- [LISTED RECORDS]
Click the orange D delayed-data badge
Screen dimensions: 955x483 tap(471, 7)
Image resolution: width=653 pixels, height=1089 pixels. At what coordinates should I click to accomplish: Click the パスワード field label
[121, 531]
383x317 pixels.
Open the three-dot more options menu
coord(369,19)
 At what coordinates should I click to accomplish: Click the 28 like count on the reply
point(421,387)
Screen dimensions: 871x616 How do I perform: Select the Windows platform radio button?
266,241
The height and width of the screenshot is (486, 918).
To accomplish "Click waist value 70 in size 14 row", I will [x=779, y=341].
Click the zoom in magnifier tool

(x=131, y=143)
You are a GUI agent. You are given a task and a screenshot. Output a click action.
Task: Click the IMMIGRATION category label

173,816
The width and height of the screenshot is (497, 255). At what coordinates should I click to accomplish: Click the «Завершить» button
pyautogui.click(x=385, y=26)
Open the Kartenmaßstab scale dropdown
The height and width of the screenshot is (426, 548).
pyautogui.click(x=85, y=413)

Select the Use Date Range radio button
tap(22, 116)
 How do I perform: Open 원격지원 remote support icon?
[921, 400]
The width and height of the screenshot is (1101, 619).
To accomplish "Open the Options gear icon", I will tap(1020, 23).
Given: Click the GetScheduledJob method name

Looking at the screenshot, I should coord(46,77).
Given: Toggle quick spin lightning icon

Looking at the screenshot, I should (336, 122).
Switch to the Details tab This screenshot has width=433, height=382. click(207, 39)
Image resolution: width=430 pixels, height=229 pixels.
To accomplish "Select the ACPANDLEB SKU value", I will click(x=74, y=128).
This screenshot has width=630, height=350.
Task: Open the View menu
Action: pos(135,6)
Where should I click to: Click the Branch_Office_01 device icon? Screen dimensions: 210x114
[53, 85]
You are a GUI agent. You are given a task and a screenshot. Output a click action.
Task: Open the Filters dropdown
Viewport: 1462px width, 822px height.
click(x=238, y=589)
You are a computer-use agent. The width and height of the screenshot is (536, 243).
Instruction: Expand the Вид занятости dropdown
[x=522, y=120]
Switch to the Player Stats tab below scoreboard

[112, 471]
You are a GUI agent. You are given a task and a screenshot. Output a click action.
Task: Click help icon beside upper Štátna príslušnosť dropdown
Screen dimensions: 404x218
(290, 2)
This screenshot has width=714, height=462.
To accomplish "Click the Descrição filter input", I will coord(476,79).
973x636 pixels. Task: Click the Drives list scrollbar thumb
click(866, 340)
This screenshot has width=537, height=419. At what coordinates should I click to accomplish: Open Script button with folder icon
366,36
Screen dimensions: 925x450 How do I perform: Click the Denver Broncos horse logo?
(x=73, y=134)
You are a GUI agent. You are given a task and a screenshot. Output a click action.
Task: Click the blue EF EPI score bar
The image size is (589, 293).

- [EXERCISE GOAL] Pick out and copy every line from the rows above that contains the word "This".

- [EXERCISE RESULT]
Switch to the Details tab This screenshot has width=433, height=382. click(207, 39)
This screenshot has width=630, height=350.
This screenshot has width=714, height=462.
This screenshot has width=537, height=419. At what coordinates should I click to accomplish: Open Script button with folder icon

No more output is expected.